Trump frequently compliments his Chinese counterpart, then almost instantly opens a new line of attack. This isn’t backfiring on Trump as Xi has so boldly exploited the same world order that made possible China’s phenomenal rise. The big picture is that China is antidemocratic and highly predatory. Therefore other nations must assertively persuade China to pursue legitimate interests through legitimate means.
It is certainly possible that Trump will stumble badly, though that was more likely during his administration’s first two years. As long as he is in office, domestic political forces will motivate him to challenge Xi’s deeply mercantilist and antidemocratic policies. Such a US policy stance is now widely expected to outlive the Trump administration.
That scholarly types have been inching towards supporting Trump’s general response towards China — while deriding him and many of his other policies — is telling. It took several years, and the release of the Gupta e-mails, for South Africans to begin to appreciate the extent of Jacob Zuma’s patronage network. This was preceded by a first-rate scholar, RW Johnson, researching and reporting rampant abuses.
This is where the world is now regarding China’s unsavoury tactics. That China has targeted dozens of investment-hungry governments strongly suggests that its often secretly negotiated deals can provide fountains of future revelations.
Many abuses preceded today’s highly peaceful and prosperous global order. In recent times, such injustices have been giving way to win-win collaborations.
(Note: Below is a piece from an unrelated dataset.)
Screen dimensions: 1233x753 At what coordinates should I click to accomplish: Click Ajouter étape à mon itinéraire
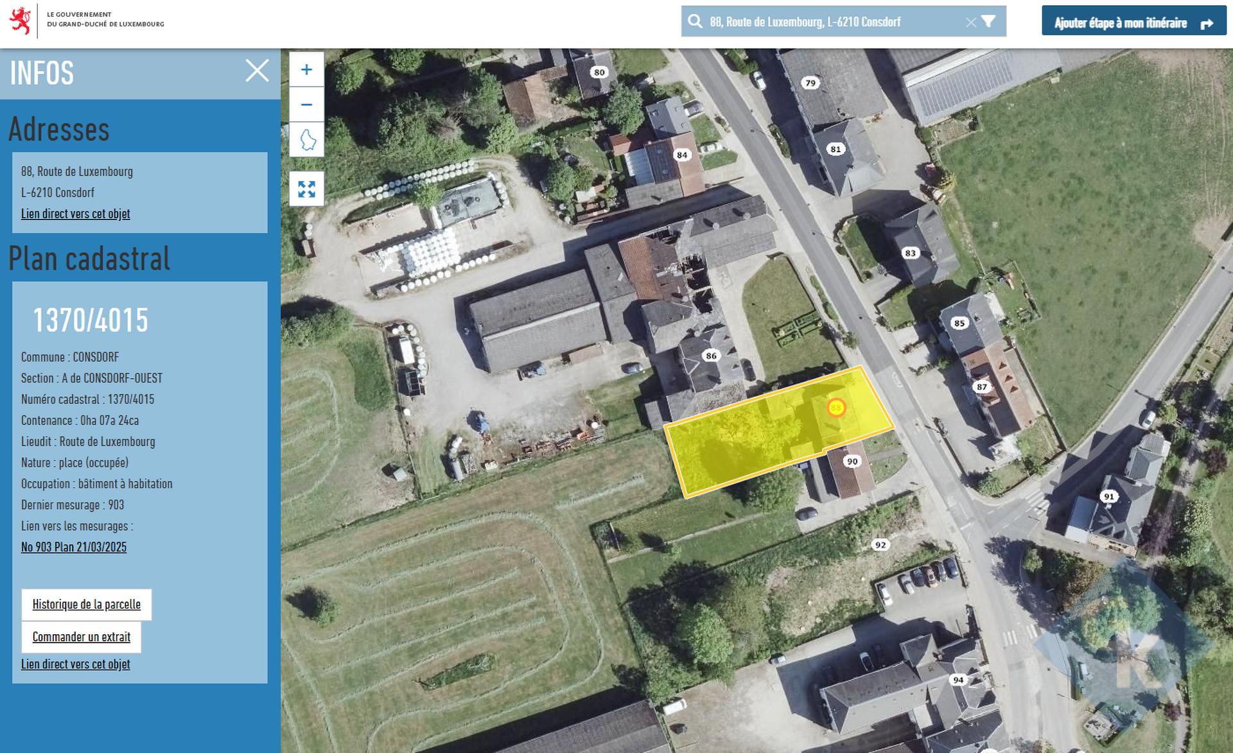pos(1133,22)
Deng’s path was consistent with big wins for the East and the West. That is, the Mao-to-Deng pivot underlined the importance of good governance.
Good governance, infrastructure and access to deep consumer markets has led to more than 1-billion people, mostly Chinese, escaping poverty in recent decades. China has developed tremendous expertise at building infrastructure, but whereas western institutions seek to tie funding for such projects to governance upgrades, China differentiates its foreign engagements by supporting cronyism and state capture.
China is like a big factory that buys natural resources from poor countries and sells finished goods to wealthy countries. They have cornered much of the access to wealthy consumer markets necessary to fuel rapid economic development.
Trade that benefits a strong country at the expense of weaker nations is termed “mercantilism”. Much evidence indicates Xi’s new economic model and his massive Belt and Roads Initiative are mercantilist and undermine democracies.
Xi’s grand plans are premised on the West being unable to muster a co-ordinated response — as required in a multilateral world. Trump bypassed this trap and is now seeking to ensnare Xi within it. Trump will continue to use multilateral institutions when it suits him while routinely criticising them. This seems sensible given China’s preferred path threatens national interest from Indonesia to Africa and Europe.
Perhaps it’s all down to dumb luck, but Trump is also turning China’s long-term perspective and the importance it places on saving face against it. The G20’s formal acknowledgment that the WTO rules must be improved opens a long-term, evidenced-based challenge to China’s trading abuses within the world’s top multilateral trading forum. It will surface that Xi’s chosen path is unnecessarily, and imprudently, adversarial.
Having only recently come to acknowledge merit in Trump’s efforts to resist Xi’s overly aggressive tactics — while maintaining more than 30 years of disdain for Trump’s values — I feel my shift was the mature, responsible thing to do.